++++ Information ++++
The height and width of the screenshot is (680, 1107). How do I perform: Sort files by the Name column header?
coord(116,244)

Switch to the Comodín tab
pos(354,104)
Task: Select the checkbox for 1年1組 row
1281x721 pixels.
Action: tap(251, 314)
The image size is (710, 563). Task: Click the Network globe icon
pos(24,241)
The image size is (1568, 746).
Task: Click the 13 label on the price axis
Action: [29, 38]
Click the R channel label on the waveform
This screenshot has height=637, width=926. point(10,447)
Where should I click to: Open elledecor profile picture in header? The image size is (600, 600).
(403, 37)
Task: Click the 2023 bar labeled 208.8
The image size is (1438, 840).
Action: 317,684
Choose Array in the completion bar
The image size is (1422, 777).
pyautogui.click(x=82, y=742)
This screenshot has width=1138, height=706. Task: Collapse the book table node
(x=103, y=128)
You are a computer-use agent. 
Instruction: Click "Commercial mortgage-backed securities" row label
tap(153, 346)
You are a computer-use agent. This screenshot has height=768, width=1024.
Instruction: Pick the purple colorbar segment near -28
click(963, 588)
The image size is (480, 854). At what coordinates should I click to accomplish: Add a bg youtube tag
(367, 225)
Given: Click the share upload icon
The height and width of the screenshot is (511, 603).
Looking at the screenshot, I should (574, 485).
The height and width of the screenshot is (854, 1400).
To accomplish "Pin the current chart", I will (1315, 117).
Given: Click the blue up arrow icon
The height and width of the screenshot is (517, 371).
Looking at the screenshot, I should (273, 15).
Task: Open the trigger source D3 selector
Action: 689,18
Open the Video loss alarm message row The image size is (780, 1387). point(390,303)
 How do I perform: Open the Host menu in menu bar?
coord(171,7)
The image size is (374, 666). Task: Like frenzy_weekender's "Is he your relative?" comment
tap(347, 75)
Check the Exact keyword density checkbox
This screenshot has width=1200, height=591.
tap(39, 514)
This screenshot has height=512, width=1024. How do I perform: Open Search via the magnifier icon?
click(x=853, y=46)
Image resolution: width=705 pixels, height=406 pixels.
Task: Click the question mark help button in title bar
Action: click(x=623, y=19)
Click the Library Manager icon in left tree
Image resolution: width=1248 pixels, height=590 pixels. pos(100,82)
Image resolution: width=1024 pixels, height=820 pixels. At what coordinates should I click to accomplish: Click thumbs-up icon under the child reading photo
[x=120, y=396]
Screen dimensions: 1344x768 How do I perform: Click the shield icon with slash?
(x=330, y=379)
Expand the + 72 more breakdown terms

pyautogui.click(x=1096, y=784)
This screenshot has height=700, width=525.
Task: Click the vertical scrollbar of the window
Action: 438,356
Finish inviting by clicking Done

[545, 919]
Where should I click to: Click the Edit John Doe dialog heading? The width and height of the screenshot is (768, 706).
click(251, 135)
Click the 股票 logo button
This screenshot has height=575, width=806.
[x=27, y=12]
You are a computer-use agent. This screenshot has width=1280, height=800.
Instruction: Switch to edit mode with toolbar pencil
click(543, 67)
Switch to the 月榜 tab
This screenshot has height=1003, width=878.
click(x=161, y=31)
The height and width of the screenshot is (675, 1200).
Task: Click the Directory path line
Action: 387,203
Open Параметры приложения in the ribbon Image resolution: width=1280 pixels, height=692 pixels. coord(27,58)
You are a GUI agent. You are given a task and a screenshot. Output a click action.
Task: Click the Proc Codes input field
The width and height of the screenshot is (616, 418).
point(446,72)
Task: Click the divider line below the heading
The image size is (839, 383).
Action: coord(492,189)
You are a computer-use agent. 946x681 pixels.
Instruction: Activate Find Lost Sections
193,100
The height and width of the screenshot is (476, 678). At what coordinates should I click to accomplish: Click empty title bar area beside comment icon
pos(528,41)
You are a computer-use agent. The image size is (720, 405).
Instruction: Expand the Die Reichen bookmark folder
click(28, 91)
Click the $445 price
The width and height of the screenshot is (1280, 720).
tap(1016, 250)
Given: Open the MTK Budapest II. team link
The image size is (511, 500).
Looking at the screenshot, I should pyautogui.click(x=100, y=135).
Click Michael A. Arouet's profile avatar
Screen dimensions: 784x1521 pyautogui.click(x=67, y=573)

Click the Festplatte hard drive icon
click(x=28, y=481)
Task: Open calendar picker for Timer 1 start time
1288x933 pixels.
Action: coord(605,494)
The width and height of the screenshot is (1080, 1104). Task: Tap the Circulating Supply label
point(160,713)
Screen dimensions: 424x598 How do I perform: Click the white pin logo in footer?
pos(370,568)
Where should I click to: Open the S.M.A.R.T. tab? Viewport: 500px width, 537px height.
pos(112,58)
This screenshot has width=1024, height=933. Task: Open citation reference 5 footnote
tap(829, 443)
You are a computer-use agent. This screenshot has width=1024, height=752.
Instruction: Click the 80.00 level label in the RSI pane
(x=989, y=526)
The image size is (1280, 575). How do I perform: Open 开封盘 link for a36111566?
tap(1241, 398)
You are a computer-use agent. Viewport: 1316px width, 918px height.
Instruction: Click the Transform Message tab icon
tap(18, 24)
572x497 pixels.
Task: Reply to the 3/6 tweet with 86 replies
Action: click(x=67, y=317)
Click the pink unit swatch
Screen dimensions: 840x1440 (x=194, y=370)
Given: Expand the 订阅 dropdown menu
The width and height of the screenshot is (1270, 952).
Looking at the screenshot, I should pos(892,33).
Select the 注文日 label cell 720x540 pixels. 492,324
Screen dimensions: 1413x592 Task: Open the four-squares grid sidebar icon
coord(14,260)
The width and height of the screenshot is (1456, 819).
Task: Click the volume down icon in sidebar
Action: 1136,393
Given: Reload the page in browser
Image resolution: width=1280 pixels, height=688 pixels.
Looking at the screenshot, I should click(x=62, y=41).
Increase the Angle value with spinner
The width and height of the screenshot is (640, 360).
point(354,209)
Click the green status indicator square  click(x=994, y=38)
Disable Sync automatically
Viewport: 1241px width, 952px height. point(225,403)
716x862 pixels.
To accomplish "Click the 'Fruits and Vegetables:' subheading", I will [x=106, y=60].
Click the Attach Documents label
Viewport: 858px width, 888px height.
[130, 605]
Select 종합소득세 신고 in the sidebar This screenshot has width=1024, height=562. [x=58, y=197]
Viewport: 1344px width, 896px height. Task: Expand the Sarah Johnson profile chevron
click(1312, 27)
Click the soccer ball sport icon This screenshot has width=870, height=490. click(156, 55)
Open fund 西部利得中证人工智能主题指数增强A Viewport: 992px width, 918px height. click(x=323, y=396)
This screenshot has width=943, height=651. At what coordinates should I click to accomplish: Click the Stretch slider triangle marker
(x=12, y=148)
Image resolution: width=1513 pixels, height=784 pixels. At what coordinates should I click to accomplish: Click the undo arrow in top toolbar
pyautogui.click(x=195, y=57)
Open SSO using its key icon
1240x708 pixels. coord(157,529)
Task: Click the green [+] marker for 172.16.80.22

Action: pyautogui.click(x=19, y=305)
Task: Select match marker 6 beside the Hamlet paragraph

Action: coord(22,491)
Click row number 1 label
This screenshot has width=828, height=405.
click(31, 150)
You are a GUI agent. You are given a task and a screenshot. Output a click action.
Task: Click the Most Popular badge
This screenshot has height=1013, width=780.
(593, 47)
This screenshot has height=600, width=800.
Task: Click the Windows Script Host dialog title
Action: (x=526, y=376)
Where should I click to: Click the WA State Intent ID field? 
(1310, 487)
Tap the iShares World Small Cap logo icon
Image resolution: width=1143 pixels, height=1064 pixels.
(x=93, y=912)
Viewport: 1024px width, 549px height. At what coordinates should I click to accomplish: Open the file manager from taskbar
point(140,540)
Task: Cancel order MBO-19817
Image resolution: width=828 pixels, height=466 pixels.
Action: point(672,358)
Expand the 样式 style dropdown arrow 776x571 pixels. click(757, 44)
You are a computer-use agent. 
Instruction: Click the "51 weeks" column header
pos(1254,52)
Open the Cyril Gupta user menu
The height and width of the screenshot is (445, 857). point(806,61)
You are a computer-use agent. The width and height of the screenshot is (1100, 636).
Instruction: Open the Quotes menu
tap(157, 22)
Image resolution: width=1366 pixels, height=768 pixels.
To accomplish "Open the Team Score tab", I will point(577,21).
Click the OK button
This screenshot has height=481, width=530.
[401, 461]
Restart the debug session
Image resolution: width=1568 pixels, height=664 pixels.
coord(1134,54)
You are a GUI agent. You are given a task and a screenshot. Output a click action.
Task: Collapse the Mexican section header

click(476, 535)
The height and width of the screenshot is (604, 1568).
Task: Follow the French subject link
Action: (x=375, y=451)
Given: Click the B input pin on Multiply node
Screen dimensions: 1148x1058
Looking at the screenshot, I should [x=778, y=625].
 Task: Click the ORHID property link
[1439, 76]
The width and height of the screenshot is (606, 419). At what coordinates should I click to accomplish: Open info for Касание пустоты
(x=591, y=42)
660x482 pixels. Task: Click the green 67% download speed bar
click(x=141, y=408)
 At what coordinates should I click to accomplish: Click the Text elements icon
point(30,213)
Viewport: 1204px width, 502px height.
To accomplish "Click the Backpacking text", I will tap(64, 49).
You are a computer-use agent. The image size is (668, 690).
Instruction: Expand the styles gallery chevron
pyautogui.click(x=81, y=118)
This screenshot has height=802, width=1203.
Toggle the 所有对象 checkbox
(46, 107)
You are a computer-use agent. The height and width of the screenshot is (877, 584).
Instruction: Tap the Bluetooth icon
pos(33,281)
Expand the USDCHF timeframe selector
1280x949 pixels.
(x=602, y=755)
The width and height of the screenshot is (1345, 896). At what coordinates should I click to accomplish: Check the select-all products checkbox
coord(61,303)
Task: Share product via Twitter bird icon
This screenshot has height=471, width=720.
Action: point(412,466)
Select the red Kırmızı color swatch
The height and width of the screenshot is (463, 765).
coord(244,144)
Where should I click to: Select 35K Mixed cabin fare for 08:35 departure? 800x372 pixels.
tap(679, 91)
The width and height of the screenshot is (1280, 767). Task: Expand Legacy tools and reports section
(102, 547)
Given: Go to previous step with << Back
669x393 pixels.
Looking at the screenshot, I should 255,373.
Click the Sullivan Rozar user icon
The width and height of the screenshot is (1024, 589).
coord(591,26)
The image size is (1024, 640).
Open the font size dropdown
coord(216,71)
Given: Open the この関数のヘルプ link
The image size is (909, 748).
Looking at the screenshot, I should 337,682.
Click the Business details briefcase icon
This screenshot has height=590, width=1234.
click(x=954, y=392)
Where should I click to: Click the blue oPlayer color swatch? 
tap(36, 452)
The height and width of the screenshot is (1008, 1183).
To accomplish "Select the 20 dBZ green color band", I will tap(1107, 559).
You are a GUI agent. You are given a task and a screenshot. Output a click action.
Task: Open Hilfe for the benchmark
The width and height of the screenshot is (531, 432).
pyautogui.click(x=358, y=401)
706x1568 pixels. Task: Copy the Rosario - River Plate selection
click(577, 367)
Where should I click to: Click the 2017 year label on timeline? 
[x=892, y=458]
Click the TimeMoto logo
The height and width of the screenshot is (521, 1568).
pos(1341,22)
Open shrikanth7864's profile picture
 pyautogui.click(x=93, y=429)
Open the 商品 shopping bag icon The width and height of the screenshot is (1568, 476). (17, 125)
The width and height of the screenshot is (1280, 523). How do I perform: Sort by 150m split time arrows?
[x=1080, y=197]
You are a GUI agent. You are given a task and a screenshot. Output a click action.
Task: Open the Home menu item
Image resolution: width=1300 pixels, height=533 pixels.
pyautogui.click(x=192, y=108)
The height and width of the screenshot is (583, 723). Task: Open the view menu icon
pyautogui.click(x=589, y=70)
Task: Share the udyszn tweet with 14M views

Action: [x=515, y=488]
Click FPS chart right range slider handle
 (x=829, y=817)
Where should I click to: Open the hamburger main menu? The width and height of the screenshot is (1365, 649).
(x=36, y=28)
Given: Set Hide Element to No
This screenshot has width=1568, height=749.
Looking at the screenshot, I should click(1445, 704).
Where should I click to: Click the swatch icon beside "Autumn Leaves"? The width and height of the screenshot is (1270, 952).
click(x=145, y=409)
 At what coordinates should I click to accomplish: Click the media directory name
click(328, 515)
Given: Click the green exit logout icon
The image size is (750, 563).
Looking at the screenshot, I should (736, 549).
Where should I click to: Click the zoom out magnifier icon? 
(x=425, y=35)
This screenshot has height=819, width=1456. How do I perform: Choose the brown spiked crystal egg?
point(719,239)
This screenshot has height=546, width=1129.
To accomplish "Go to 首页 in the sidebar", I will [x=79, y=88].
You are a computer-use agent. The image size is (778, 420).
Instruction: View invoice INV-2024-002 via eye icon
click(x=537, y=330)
++++
Take every line from the data that includes the word "input".

Solution below:
Task: Click the Proc Codes input field
Given: Click the B input pin on Multiply node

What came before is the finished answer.